-- Opening Marker --

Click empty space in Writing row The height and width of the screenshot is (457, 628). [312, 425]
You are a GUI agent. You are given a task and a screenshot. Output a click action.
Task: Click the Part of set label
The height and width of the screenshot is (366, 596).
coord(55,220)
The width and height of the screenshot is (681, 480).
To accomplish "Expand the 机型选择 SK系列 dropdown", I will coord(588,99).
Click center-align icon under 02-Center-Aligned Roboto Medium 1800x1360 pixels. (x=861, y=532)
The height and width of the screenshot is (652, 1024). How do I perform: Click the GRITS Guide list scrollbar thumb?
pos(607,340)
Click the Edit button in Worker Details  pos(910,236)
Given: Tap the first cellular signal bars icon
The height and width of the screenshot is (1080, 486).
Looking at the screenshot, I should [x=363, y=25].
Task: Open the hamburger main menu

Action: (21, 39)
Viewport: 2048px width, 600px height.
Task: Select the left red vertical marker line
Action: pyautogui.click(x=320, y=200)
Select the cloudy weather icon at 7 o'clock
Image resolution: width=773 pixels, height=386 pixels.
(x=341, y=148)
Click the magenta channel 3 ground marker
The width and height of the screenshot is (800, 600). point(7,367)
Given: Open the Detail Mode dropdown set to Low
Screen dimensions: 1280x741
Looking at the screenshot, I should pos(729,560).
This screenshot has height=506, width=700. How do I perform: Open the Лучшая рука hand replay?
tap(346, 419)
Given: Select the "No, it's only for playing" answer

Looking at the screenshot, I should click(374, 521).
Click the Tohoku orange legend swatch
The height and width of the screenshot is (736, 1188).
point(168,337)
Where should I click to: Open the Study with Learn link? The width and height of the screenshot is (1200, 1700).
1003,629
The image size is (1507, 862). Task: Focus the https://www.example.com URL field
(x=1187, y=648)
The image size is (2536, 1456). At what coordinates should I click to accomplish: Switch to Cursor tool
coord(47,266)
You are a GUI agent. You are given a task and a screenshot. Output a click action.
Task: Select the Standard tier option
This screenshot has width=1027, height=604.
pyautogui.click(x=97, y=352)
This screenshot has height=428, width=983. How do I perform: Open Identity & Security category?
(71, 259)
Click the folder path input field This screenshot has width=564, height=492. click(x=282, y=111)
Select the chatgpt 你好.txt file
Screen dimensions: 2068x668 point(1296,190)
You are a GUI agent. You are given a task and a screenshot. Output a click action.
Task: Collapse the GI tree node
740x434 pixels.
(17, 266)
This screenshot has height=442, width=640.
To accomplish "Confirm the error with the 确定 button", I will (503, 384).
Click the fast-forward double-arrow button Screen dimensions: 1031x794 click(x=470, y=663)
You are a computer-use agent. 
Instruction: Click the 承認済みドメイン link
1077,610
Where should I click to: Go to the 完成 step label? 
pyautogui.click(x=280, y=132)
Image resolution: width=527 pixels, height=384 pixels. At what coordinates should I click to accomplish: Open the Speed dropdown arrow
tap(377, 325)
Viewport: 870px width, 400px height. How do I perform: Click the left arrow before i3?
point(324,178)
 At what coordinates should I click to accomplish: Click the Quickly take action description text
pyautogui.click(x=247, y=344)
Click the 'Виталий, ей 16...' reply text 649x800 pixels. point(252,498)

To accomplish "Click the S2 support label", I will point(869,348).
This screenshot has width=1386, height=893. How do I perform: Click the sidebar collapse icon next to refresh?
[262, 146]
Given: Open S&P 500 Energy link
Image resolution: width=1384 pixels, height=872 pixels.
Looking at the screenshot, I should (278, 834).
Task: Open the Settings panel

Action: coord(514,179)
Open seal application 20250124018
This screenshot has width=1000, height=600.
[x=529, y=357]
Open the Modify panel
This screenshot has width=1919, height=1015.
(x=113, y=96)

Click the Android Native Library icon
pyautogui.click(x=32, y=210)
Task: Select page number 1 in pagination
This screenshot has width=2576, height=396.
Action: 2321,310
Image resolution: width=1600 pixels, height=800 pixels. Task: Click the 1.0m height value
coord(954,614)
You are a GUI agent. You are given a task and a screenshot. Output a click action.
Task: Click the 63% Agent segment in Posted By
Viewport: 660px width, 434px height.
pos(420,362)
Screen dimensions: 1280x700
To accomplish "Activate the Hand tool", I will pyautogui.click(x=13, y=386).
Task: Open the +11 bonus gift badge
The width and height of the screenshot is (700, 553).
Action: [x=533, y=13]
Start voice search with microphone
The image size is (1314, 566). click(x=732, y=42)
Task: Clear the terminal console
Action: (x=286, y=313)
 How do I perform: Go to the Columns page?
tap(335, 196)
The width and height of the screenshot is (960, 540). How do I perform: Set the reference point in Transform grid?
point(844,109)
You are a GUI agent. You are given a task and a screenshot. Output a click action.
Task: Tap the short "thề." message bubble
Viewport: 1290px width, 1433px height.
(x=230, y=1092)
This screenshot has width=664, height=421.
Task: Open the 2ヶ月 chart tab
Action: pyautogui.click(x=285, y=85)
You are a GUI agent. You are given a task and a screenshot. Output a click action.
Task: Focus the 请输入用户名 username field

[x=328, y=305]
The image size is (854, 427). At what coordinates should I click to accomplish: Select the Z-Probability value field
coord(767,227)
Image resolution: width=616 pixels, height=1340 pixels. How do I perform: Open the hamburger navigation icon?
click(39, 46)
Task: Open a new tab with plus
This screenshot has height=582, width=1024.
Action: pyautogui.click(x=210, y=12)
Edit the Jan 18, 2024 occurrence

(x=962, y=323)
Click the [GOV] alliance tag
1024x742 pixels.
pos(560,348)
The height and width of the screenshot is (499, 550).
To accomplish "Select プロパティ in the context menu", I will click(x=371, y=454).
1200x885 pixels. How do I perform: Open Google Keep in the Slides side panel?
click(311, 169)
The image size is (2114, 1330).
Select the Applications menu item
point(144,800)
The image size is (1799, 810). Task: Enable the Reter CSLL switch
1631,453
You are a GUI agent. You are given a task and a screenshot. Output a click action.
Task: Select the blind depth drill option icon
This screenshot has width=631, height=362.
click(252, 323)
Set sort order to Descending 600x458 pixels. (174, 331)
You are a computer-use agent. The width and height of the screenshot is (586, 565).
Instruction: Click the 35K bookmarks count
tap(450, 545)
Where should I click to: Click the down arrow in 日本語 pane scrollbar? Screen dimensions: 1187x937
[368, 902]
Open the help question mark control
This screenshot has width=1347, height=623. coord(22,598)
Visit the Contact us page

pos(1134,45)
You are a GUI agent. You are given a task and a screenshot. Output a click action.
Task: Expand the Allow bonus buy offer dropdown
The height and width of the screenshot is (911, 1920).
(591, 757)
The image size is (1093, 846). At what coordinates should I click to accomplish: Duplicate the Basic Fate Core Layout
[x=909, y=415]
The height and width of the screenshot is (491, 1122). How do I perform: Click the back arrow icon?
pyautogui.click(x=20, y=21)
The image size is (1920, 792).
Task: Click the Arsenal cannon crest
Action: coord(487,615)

-- Closing Marker --

[What to work on] Note every line of the entries in which "button" appears, and copy it down.

[Solution for this problem]
Click the Edit button in Worker Details  pos(910,236)
To accomplish "Confirm the error with the 确定 button", I will (503, 384).
Click the fast-forward double-arrow button Screen dimensions: 1031x794 click(x=470, y=663)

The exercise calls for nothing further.